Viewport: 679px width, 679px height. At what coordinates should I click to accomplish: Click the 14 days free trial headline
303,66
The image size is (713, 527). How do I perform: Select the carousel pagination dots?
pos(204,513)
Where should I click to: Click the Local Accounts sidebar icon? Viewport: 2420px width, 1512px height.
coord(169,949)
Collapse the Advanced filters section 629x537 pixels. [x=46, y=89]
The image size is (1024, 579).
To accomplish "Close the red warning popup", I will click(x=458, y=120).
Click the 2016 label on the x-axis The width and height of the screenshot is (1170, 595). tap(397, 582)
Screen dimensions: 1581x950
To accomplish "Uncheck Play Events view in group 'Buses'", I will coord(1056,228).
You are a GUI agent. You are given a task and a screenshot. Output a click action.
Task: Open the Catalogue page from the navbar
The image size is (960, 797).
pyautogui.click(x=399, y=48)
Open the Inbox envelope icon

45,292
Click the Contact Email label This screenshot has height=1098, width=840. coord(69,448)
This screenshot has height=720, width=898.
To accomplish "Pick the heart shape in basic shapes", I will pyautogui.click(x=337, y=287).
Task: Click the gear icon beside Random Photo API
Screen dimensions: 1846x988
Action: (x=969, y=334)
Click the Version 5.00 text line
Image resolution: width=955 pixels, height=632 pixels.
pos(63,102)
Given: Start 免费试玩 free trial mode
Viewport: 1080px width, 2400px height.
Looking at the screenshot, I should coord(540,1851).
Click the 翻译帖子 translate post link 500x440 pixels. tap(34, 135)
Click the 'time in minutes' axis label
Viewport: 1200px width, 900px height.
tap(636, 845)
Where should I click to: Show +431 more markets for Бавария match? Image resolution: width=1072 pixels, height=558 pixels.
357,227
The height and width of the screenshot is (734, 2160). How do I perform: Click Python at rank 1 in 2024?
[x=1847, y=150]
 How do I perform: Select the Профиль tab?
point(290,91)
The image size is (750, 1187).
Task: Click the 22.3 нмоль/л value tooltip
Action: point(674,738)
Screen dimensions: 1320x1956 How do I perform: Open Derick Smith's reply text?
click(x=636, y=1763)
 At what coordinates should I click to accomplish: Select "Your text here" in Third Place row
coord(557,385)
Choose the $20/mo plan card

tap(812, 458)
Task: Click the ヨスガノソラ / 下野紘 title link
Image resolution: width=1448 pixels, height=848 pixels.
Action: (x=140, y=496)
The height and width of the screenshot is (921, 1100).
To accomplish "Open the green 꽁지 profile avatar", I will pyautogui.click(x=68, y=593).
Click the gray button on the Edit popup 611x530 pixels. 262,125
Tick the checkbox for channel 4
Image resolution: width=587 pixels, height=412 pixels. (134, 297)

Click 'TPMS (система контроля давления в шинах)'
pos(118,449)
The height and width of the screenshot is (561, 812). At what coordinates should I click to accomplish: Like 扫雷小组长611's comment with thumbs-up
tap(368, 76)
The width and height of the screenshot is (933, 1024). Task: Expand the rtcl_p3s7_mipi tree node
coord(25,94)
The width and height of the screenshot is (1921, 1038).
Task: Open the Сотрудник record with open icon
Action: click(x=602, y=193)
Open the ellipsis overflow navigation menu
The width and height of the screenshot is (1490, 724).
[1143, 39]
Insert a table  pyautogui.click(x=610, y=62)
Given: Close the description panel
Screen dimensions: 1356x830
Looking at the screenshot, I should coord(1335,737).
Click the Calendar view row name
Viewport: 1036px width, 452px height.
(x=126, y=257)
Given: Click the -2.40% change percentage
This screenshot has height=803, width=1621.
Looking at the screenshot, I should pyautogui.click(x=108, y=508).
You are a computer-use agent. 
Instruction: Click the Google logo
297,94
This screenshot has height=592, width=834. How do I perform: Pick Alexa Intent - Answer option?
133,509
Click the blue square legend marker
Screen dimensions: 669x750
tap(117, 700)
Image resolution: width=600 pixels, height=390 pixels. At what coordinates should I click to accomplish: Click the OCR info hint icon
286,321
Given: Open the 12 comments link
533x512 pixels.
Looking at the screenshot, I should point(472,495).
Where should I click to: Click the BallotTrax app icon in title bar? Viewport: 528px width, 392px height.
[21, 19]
--- --- ---
TASK GOAL => The answer must reproduce all of the entries exactly.

RESPONSE FOR THIS EXERCISE =>
Viewport: 679px width, 679px height. At what coordinates should I click to accomplish: Click the 14 days free trial headline
303,66
The image size is (713, 527). How do I perform: Select the carousel pagination dots?
pos(204,513)
Where should I click to: Click the Local Accounts sidebar icon? Viewport: 2420px width, 1512px height.
coord(169,949)
Collapse the Advanced filters section 629x537 pixels. [x=46, y=89]
The image size is (1024, 579).
To accomplish "Close the red warning popup", I will click(x=458, y=120).
Click the 2016 label on the x-axis The width and height of the screenshot is (1170, 595). tap(397, 582)
Screen dimensions: 1581x950
To accomplish "Uncheck Play Events view in group 'Buses'", I will coord(1056,228).
You are a GUI agent. You are given a task and a screenshot. Output a click action.
Task: Open the Catalogue page from the navbar
The image size is (960, 797).
pyautogui.click(x=399, y=48)
Open the Inbox envelope icon

45,292
Click the Contact Email label This screenshot has height=1098, width=840. coord(69,448)
This screenshot has height=720, width=898.
To accomplish "Pick the heart shape in basic shapes", I will pyautogui.click(x=337, y=287).
Task: Click the gear icon beside Random Photo API
Screen dimensions: 1846x988
Action: (x=969, y=334)
Click the Version 5.00 text line
Image resolution: width=955 pixels, height=632 pixels.
pos(63,102)
Given: Start 免费试玩 free trial mode
Viewport: 1080px width, 2400px height.
Looking at the screenshot, I should coord(540,1851).
Click the 翻译帖子 translate post link 500x440 pixels. tap(34, 135)
Click the 'time in minutes' axis label
Viewport: 1200px width, 900px height.
tap(636, 845)
Where should I click to: Show +431 more markets for Бавария match? Image resolution: width=1072 pixels, height=558 pixels.
357,227
The height and width of the screenshot is (734, 2160). How do I perform: Click Python at rank 1 in 2024?
[x=1847, y=150]
 How do I perform: Select the Профиль tab?
point(290,91)
The image size is (750, 1187).
Task: Click the 22.3 нмоль/л value tooltip
Action: point(674,738)
Screen dimensions: 1320x1956 How do I perform: Open Derick Smith's reply text?
click(x=636, y=1763)
 At what coordinates should I click to accomplish: Select "Your text here" in Third Place row
coord(557,385)
Choose the $20/mo plan card

tap(812, 458)
Task: Click the ヨスガノソラ / 下野紘 title link
Image resolution: width=1448 pixels, height=848 pixels.
Action: (x=140, y=496)
The height and width of the screenshot is (921, 1100).
To accomplish "Open the green 꽁지 profile avatar", I will pyautogui.click(x=68, y=593).
Click the gray button on the Edit popup 611x530 pixels. 262,125
Tick the checkbox for channel 4
Image resolution: width=587 pixels, height=412 pixels. (134, 297)

Click 'TPMS (система контроля давления в шинах)'
pos(118,449)
The height and width of the screenshot is (561, 812). At what coordinates should I click to accomplish: Like 扫雷小组长611's comment with thumbs-up
tap(368, 76)
The width and height of the screenshot is (933, 1024). Task: Expand the rtcl_p3s7_mipi tree node
coord(25,94)
The width and height of the screenshot is (1921, 1038).
Task: Open the Сотрудник record with open icon
Action: click(x=602, y=193)
Open the ellipsis overflow navigation menu
The width and height of the screenshot is (1490, 724).
[1143, 39]
Insert a table  pyautogui.click(x=610, y=62)
Given: Close the description panel
Screen dimensions: 1356x830
Looking at the screenshot, I should coord(1335,737).
Click the Calendar view row name
Viewport: 1036px width, 452px height.
(x=126, y=257)
Given: Click the -2.40% change percentage
This screenshot has height=803, width=1621.
Looking at the screenshot, I should pyautogui.click(x=108, y=508).
You are a computer-use agent. 
Instruction: Click the Google logo
297,94
This screenshot has height=592, width=834. How do I perform: Pick Alexa Intent - Answer option?
133,509
Click the blue square legend marker
Screen dimensions: 669x750
tap(117, 700)
Image resolution: width=600 pixels, height=390 pixels. At what coordinates should I click to accomplish: Click the OCR info hint icon
286,321
Given: Open the 12 comments link
533x512 pixels.
Looking at the screenshot, I should point(472,495).
Where should I click to: Click the BallotTrax app icon in title bar? Viewport: 528px width, 392px height.
[21, 19]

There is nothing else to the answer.